General therapy is thing you can do on your own to help manage your symptoms. These include:
- Physical therapy
- Treatment for fever or infections
The National MS Society Expert Consensus Statement of 2007 states
- Initiate therapy as soon as possible following diagnosis of active-relapsing disease with an interferon beta agent or glatiramer acetate
- Drug therapy should also be considered in patients with first attack at high risk of MS
- Access to medications should not be limited by age, level of disability, or frequency of relapses
- Continue treatment indefinitely unless lack of benefit, intolerant adverse effects, or better treatment becomes available
- Ensure adequate accessibility of all FDA-approved drugs for MS
- Change treatments only for medically appropriate reasons
Although there is no cure for MS, there are treatments that can help manager relapsing MS – Disease-Modifying Drugs (DMDs).

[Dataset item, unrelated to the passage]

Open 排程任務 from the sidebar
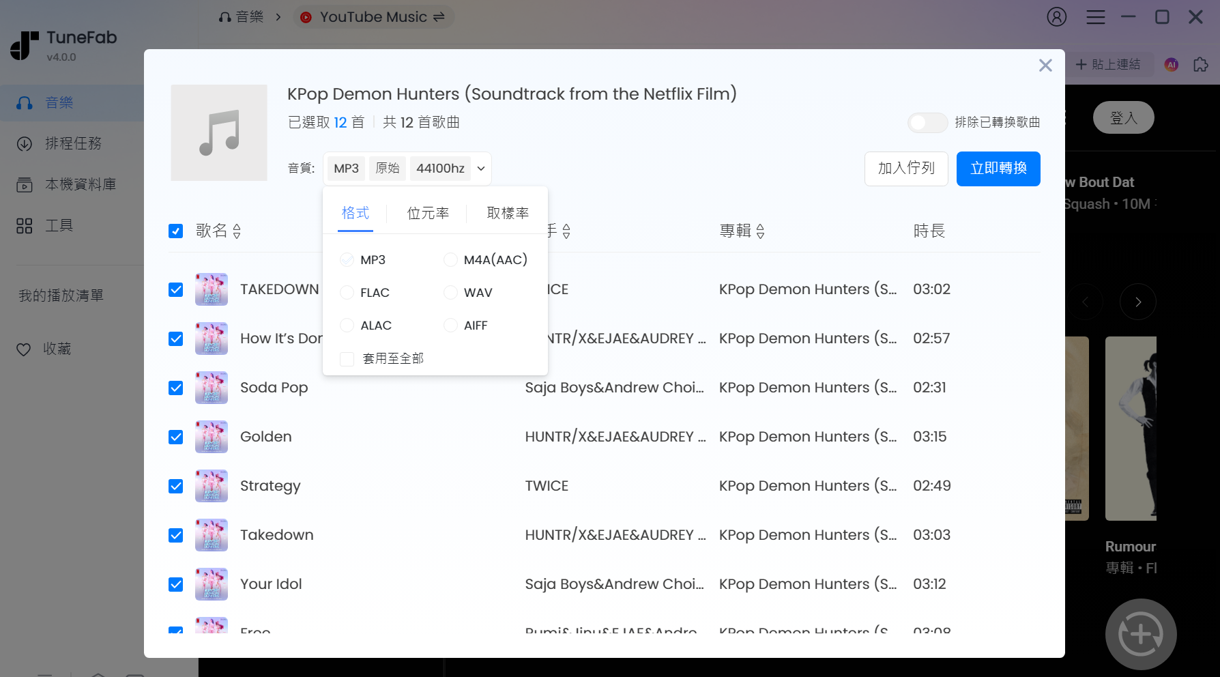The height and width of the screenshot is (677, 1220). click(x=73, y=143)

These drugs are the only medications proven to change the course of relapsing forms of MS.
DMDs impact relapsing MS in 3 important ways:
- Reducing brain lesions seen on MRI scans
- Reducing frequency of relapses
- Slowing the progression of disability
Types of DMDs
- Rebif® (interferon beta-1a): approved in 2002 for treatment of relapsing MS, Rebif is injected three times a week under the skin. An auto-injector called Reviject II is available for Rebif.

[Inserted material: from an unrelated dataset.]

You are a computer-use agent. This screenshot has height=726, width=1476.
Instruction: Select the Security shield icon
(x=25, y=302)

- Avonex® (interferon beta-1a): Avonex was approved in 1996 and is injected once per week into the muscle. No auto-injector is available.
- Betaseron (interferon beta-1b): Betaseron was approved in 1993 and is injected every other day under the skin. An auto-injector is available.
- Copaxone® (glatiramer acetate injection): Copaxone was approved in 1996 and is injected every day under the skin. An auto-injector is available.
- Tysabri® (natalizumab): Tysabri was approved in 2004, then re-approved in 2006. It is taken every 4 weeks in a 1-hour long intravenous (IV) infusion and must be administered by a medical professional.
Keeping track of your symptoms and having periodic MRI scans will help determine how well your treatment is working and whether other treatment options should be considered.